Are you the obvious choice in your space, or one of several options that all look broadly similar? This isn’t about being better than your competitors, it’s about being clearer.
The founders who get featured consistently are not always the most qualified or the most experienced. They’re the ones who have done the work of understanding exactly who they serve, what they uniquely offer and why that matters right now. Vague positioning produces vague pitches. And vague pitches do not get picked up.
The third part is visibility.
Are you present in the places your ideal clients actually look, or only in the spaces you have already built? There is a significant difference between being known and being visible.
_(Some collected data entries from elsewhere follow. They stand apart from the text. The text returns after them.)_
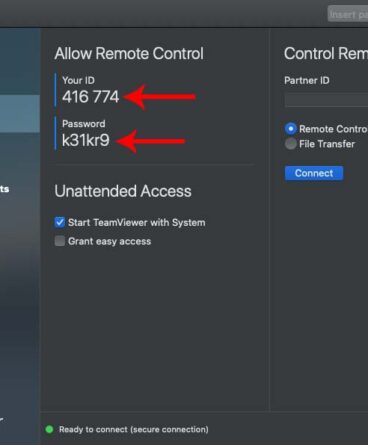The width and height of the screenshot is (368, 445).
Task: Click the Your ID label
Action: coord(78,80)
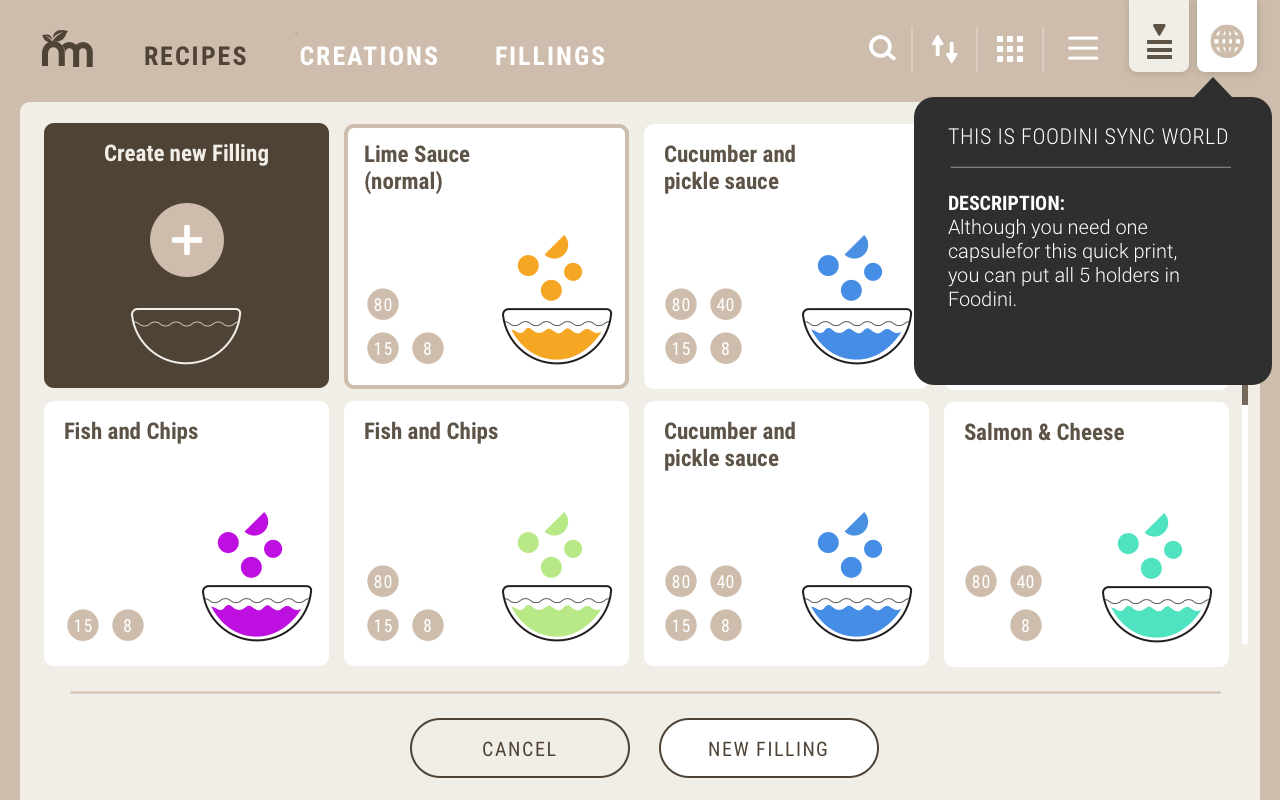This screenshot has width=1280, height=800.
Task: Click the search magnifier icon
Action: tap(882, 48)
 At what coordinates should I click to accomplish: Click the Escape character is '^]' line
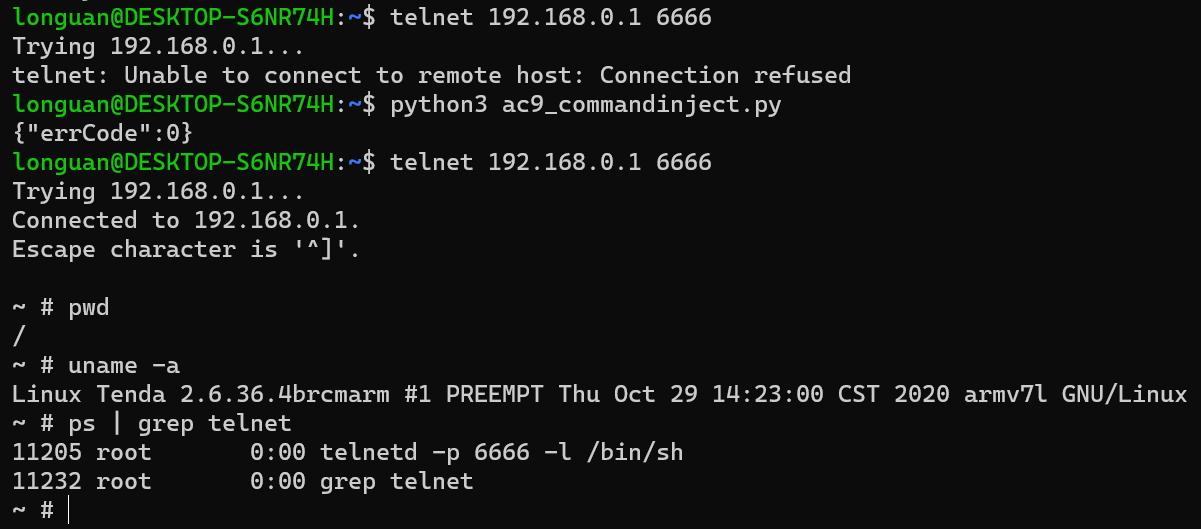(186, 249)
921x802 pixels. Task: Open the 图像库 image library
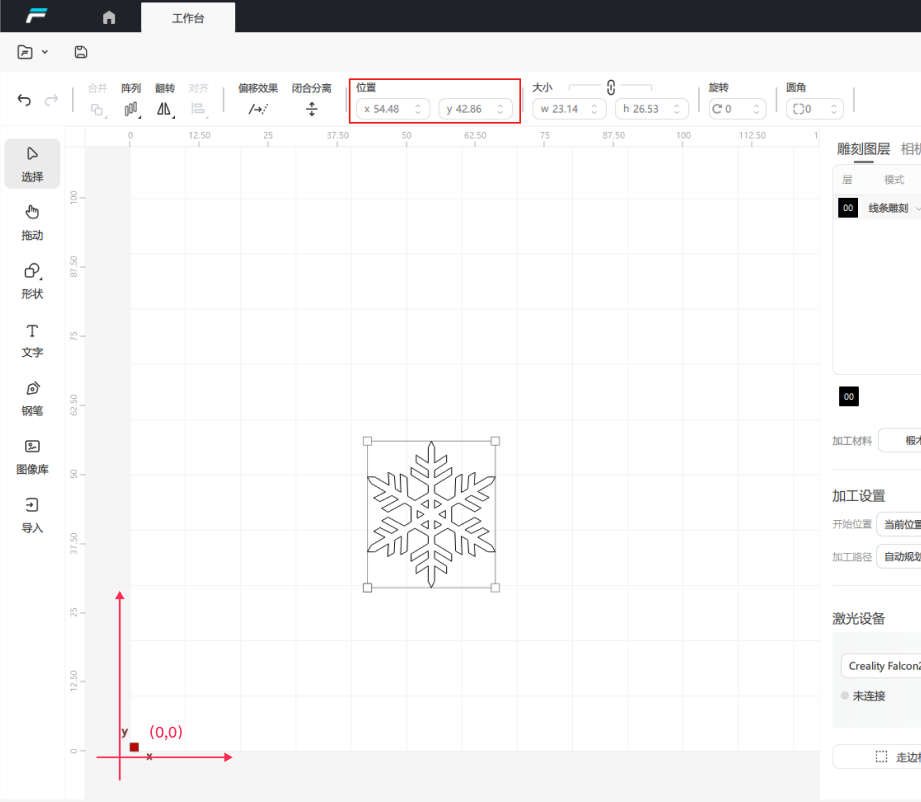tap(32, 455)
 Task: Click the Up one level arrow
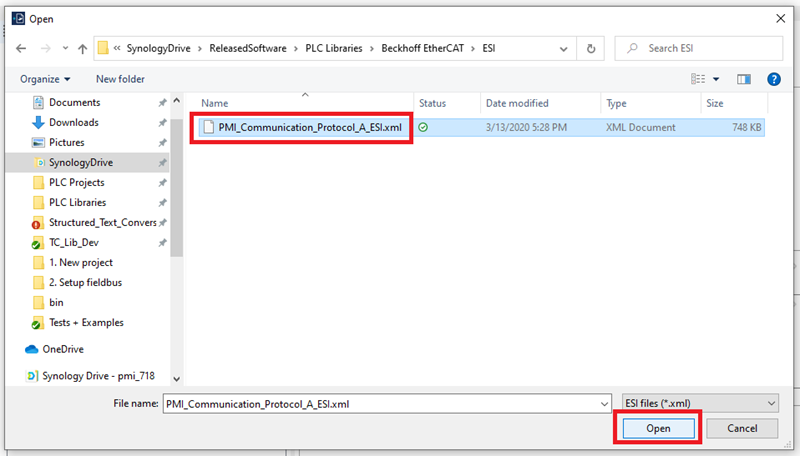click(82, 49)
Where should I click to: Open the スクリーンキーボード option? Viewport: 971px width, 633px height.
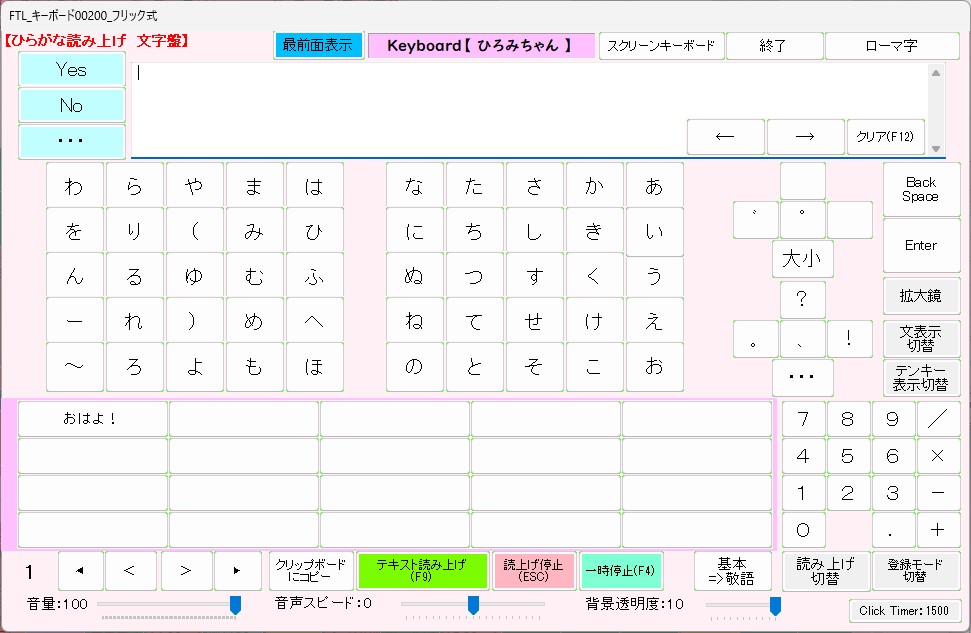coord(661,46)
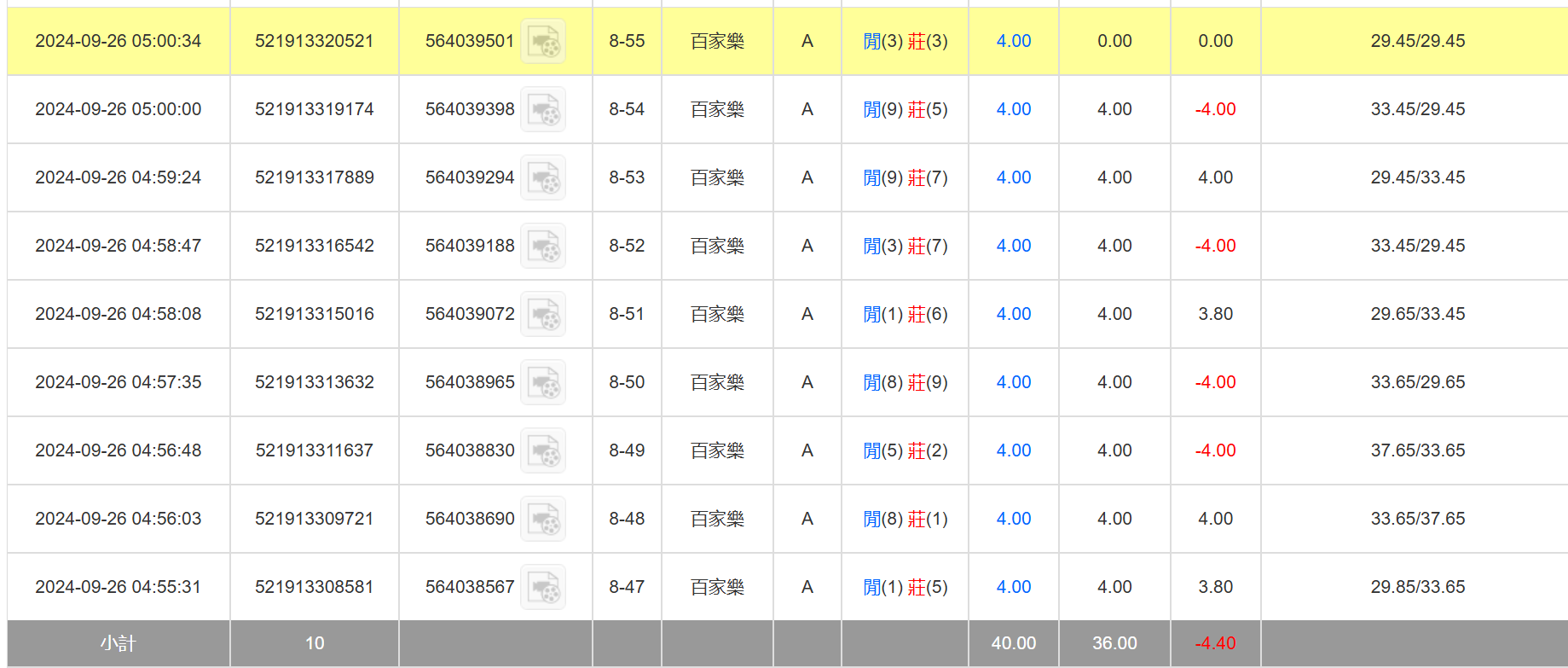Select timestamp 2024-09-26 04:58:47
Screen dimensions: 1568x668
point(119,246)
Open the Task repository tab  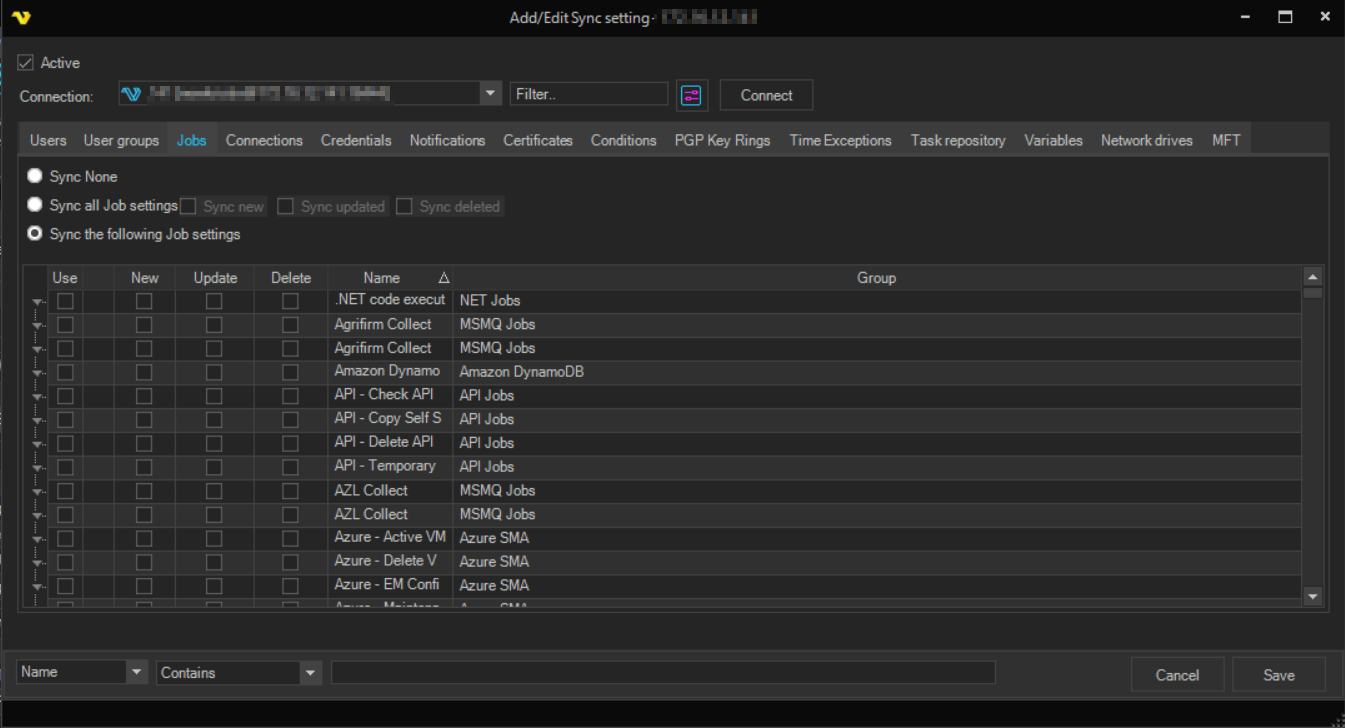coord(957,141)
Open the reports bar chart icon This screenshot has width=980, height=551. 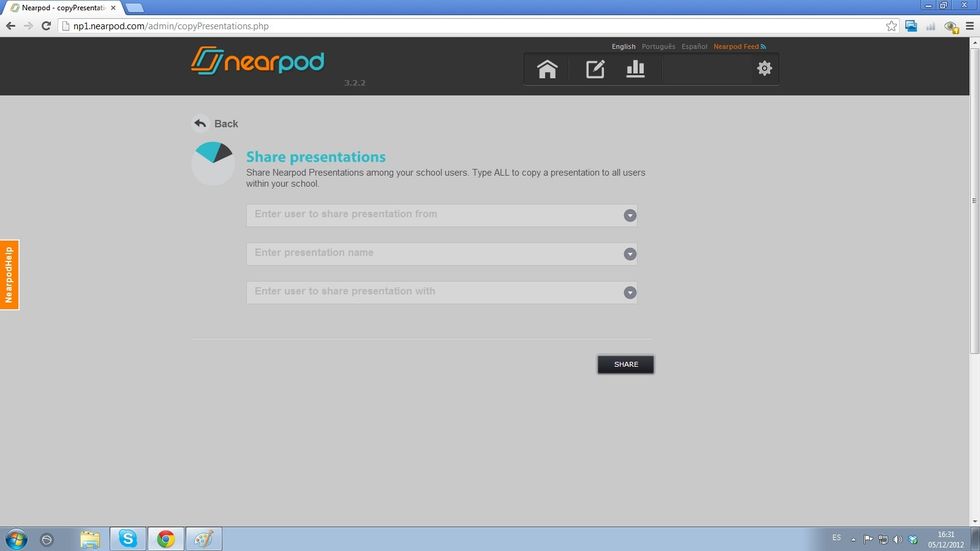(635, 69)
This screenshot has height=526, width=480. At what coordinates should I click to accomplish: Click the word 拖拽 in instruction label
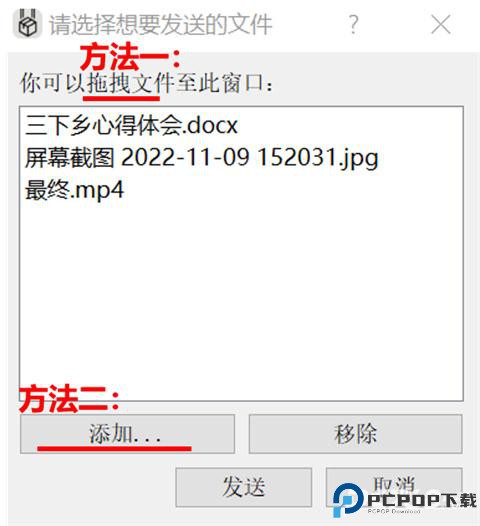109,83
You can be known within your existing network, your warm audience, your loyal followers and still be entirely invisible to the journalist whose readers need to find you. PR cannot do its job if the story it’s telling has nowhere to land.
The question founders never ask
Before you approach a single journalist, before you write a single pitch, before you invest a single pound in PR support, there is one question worth sitting with.
If someone who has never heard of you encountered your name for the first time today, what would they understand about who you are, what you do and why they should care?
If the answer is complicated, unclear or incomplete, that’s not a PR problem, that’s a foundation problem. And no amount of pitching will fix it.
This isn’t a comfortable truth. Founders who have built something genuinely valuable, who have transformed the lives of their clients and who have decades of expertise behind them don’t always want to hear that the press isn’t interested. Not because what they’ve built doesn’t deserve coverage. But because the story around it hasn’t been built yet.
The coverage is never the beginning. It is the evidence of the work that came before it.
What changes when the foundation is right
When perception, positioning and visibility are aligned, when the journalist who receives your pitch can Google you and immediately understand who you are, when your story is singular and clear, when you are present in the places your ideal audience actually looks, something shifts.
The pitch doesn’t feel like a cold introduction anymore. It feels like a confirmation of something the journalist already half knew. The story writes itself. The follow up comes quickly. And the coverage, when it lands, does not exist in isolation. It compounds. One piece leads to the next. One journalist recommends you to another. One feature opens a door you didn’t know existed.
That is what PR actually looks like when it works. Not a lucky break or a well-timed press release. The inevitable result of a foundation built with precision and intention.
Photo: Laura Perkes
The cobbler's shoes
I’ve spent 22 years building that foundation for other people.
Clients featured in publications that most business owners would love to be featured in. Reputations built, careers launched and businesses transformed by the right story landing in the right publication at the right moment.
And for most of those 22 years, nobody outside my immediate network knew I existed.
I was the cobbler with no shoes. I knew exactly how to build the foundation, but I’d never built it for myself.
When I finally applied the same forensic thinking to my own business, everything changed. Not overnight. Not with one lucky pitch. But steadily, deliberately and in exactly the way I had always told my clients it would.
Doors to opportunities started opening for me, perfect-match clients were scheduling calls with me to discuss working with me and my income and profit started to increase, with ease.
The crazy thing is, the foundation was already there, I just had to build it.
And that’s the work: the foundational structure that’s fundamental in supporting sustainable, long-term business growth. It’s not always glamorous, it doesn’t trend on social media or go viral and it doesn’t generate immediate results or instant gratification.
But it’s the only thing that makes everything else possible. Without the foundation, you risk building your visibility, credibility and reputation on quicksand, making it harder to create an ecosystem to leverage the coverage that took time, effort and energy to earn.